::: Supplied data :::

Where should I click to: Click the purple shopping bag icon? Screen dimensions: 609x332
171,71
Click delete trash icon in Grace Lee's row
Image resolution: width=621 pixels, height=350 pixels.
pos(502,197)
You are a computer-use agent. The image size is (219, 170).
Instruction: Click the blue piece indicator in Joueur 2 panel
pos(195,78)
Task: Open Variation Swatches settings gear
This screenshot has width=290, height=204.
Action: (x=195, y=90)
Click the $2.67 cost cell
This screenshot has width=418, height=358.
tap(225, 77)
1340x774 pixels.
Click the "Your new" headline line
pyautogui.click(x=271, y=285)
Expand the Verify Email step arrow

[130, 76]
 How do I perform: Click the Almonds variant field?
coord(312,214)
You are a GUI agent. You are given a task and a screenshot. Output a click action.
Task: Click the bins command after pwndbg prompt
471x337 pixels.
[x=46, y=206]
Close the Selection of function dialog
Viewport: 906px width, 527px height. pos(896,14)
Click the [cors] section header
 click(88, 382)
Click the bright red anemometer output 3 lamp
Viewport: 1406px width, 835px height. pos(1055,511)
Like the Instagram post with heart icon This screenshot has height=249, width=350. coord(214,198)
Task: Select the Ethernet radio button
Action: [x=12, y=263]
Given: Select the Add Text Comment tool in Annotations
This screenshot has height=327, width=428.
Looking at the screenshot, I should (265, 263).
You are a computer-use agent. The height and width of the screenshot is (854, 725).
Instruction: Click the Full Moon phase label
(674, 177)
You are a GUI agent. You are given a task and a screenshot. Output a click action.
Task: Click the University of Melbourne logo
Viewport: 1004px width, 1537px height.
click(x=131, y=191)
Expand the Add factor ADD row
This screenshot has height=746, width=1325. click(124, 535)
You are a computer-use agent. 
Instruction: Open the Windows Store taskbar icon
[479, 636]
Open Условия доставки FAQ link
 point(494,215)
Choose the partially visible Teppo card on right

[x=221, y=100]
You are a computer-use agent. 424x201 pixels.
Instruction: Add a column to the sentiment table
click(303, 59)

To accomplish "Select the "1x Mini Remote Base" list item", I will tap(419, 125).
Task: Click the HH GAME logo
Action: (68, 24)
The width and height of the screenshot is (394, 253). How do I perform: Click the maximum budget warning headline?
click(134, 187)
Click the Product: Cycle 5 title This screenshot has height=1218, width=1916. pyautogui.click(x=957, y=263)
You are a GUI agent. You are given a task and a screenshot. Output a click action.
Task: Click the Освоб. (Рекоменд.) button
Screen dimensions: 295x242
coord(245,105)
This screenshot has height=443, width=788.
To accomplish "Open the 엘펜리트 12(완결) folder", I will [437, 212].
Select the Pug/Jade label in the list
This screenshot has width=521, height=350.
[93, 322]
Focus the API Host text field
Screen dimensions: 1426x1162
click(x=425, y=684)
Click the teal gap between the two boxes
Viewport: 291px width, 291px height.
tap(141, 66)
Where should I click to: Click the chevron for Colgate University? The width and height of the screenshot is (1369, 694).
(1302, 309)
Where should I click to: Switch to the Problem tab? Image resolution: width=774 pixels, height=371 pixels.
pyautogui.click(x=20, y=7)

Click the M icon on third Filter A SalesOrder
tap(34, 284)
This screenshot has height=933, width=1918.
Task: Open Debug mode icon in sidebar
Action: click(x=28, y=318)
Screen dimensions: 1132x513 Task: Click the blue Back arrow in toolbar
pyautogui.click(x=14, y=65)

:::

Exercise goal -> Please give an exact restatement of only the lines from the beginning of the material above to the line with "1340x774 pixels.", inclusive.

Response below ->
Where should I click to: Click the purple shopping bag icon? Screen dimensions: 609x332
171,71
Click delete trash icon in Grace Lee's row
Image resolution: width=621 pixels, height=350 pixels.
pos(502,197)
You are a computer-use agent. The image size is (219, 170).
Instruction: Click the blue piece indicator in Joueur 2 panel
pos(195,78)
Task: Open Variation Swatches settings gear
This screenshot has width=290, height=204.
Action: (x=195, y=90)
Click the $2.67 cost cell
This screenshot has width=418, height=358.
tap(225, 77)
1340x774 pixels.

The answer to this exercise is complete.